L’étau se resserre autour de Justin Trudeau. De nouveaux documents, transmis par l’ex-ministre canadienne de la Justice Jody Wilson-Raybould à l’origine de la pire crise politique du mandat du Premier ministre, ont été publiés vendredi 29 mars.

 

Parmi eux, appuyant ses accusations d’ingérence politique pour éviter un procès à la société canadienne SNC-Lavalin.

L’ancienne ministre a fourni à une commission parlementaire chargée d’enquêter sur l’affaire une quarantaine de pages de documents, parmi lesquels une conversation téléphonique avec le plus haut fonctionnaire du Canada, qu’elle a enregistrée à l’insu de ce dernier.

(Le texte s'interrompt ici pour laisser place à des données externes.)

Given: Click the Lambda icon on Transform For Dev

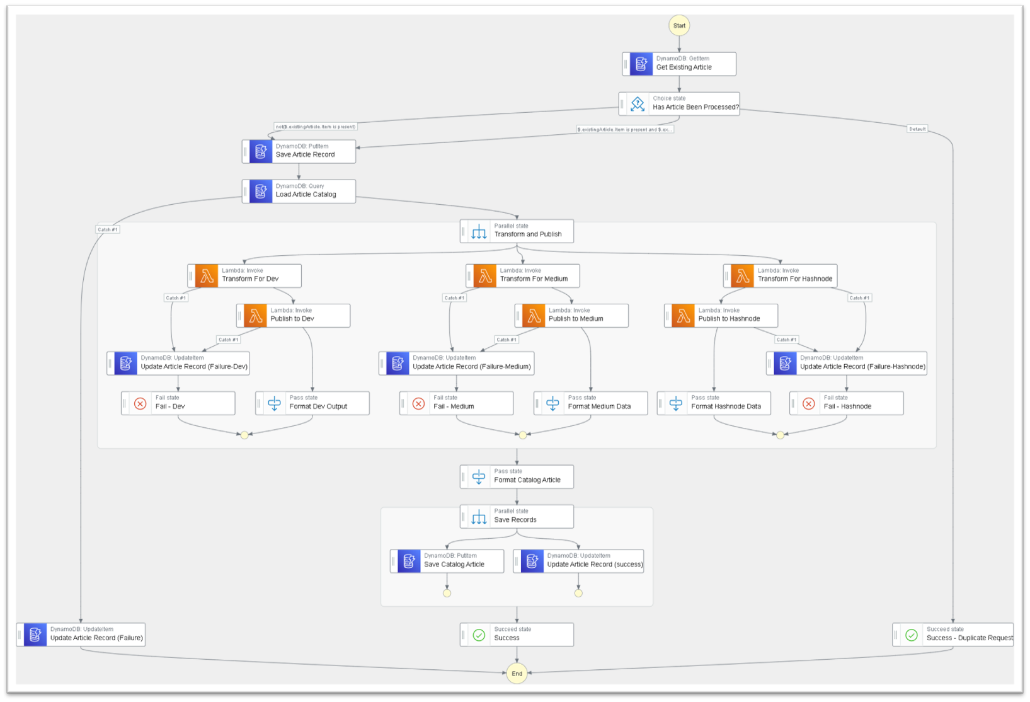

Dans cet enregistrement, qui a été rendu public, le chef des fonctionnaires Michael Wernick, proche du Premier ministre Trudeau, assure qu’il « va vouloir parvenir à ses fins d’une façon ou d’une autre », selon une retranscription de la conversation. Il précise que celui-ci « veut que le gouvernement fasse tout en son pouvoir pour éviter la perte de 9 000 emplois », l’effectif canadien du géant du BTP.

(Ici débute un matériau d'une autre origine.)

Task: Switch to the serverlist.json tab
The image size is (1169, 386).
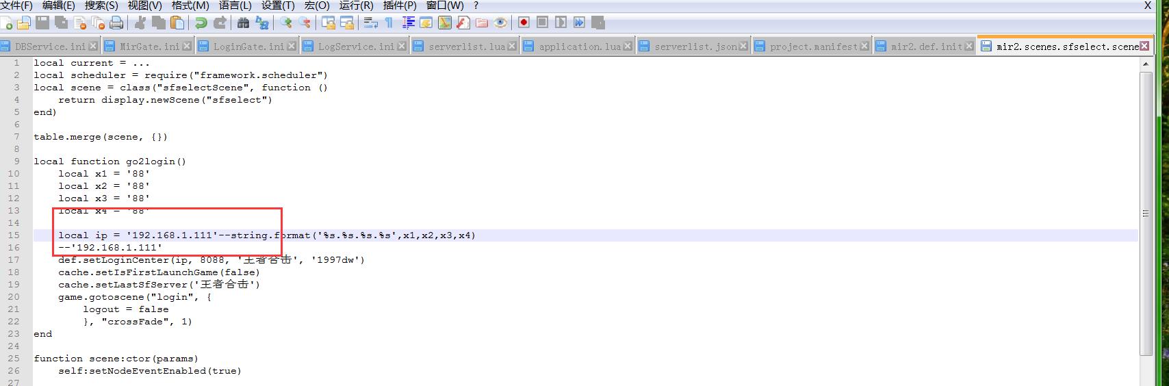Action: (x=695, y=47)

Peu après, Jody Wilson-Raybould rétorque que la conversation « est absolument inappropriée et que cela constitue de l’ingérence politique ».

« Des menaces voilées »

L’ancienne ministre avait déjà cité des extraits de cette conversation téléphonique lors d’une déposition de quatre heures qu’elle avait faite le 27 février devant cette même commission parlementaire.

Le Premier ministre et son entourage sont confrontés depuis près de deux mois à une grave crise politique après avoir été accusés par l’ex-ministre d’avoir exercé sur elle des pressions « inappropriées » et des « menaces voilées » pour éviter un procès à SNC-Lavalin, poursuivi pour corruption en Libye.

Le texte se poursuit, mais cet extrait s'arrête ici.